One example cited by the Sankei as misrepresentative is a wartime photograph of a Japanese soldier carrying baggage after the fall of Nanjing, labelled in the exhibit as “looting”. The photographer who was at the scene reportedly said in a 1985 interview that the caption of the original photograph was inaccurate.
Hiromichi Moteki, the acting secretary general of the Tokyo-based Society for the Dissemination of Historical Fact, said the Japanese embassy in Canada should first fully document the exhibition and detail its claims with the government in Tokyo.

“If there are errors that are part of the exhibition, then the government has a duty to point out those errors and request that they be corrected,” he told This Week in Asia. “If there are claims that are false that are being told to children in Canada about Japan, then Japan has the right to point that out and request that corrections be made.”
“Failing to do that will make lies into the truth,” he added.
Moteki’s organisation holds a very different position on the events of the early decades of the last century. The society claims that there was no massacre in Nanjing in 1937, that “comfort women” were willing prostitutes who became wealthy by working in front-line brothels for the Japanese military, and that Unit 731 was merely charged with providing safe drinking water to troops in China.
The society also claims that Japan treated prisoners of war humanely and never committed war crimes.
In contrast, the society says the atomic bombing of Hiroshima and Nagasaki should have been treated as war crimes and that the post-war Tokyo war crimes trials were merely “victors’ justice”.
Stephen Nagy, a Canadian professor of international relations at Tokyo’s International Christian University, said the museum was almost certainly funded in part by the Chinese government.

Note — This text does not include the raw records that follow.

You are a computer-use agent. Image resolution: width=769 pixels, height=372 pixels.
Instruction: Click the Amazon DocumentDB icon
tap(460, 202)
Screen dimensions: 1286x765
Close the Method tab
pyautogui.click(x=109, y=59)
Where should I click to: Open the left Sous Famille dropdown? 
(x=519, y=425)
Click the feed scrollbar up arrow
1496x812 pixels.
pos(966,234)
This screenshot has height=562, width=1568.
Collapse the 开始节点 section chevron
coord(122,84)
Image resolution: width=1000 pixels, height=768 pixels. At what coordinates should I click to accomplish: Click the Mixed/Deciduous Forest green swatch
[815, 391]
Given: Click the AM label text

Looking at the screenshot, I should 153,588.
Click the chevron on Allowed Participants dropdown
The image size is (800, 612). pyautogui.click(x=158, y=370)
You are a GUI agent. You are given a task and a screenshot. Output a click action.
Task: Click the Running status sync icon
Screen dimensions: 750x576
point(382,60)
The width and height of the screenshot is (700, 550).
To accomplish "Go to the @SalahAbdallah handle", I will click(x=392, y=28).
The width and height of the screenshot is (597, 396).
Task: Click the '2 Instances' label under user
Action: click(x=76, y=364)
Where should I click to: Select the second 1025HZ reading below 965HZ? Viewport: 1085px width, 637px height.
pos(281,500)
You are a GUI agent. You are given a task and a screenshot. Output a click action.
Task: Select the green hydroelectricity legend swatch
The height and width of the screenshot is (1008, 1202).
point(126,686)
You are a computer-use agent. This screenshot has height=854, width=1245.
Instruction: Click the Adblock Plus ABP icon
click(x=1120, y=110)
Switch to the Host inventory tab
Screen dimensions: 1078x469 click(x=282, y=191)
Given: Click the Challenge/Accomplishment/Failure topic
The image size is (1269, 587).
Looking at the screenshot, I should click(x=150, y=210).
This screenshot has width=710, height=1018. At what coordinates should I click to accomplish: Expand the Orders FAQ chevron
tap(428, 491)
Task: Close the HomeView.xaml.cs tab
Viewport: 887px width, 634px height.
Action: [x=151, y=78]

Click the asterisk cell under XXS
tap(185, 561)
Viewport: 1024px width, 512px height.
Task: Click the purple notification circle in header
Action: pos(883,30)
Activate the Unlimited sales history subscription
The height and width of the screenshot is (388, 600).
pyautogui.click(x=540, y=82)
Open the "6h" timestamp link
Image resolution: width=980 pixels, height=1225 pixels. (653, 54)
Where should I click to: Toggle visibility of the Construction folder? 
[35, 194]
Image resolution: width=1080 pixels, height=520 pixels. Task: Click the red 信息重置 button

“It is very probably influenced through the local Chinese consulate either directly or indirectly through the United Front Work Department, which has been increasingly busy building relations with Chinese communities around the world ahead of the 80th anniversary later this year of Japan’s defeat in World War II,” he said, referring to the arm of the Communist Party of China.

“China is trying to craft a new narrative that it was instrumental in defeating both Japanese fascism and global fascism, and they are being very successful in getting that message out,” he said.
While Canada had long been home to a large number of Chinese from Taiwan and Hong Kong, there was a growing number of mainland Chinese who were choosing to settle there, Nagy said. This group of people had grown up listening to Chinese propaganda about the years of Japanese occupation and war and had a “strong prejudice” against Japan, he added.
According to Nagy, there is no question that Japanese troops committed atrocities in China and elsewhere across Asia during the early decades of the last century, but the divergent versions of history presented by China and Japan mean there is little chance for meaningful debate or future reconciliation.
The Canadian government would not be able to shut the museum down as it was run by a private organisation, Nagy said.
Moteki said he was angry with successive post-war Japanese governments for their failure to convince the world of the country’s version of its wartime history.
“No Japanese government since the war has really stood up for the nation, and all they have done is apologise,” he said.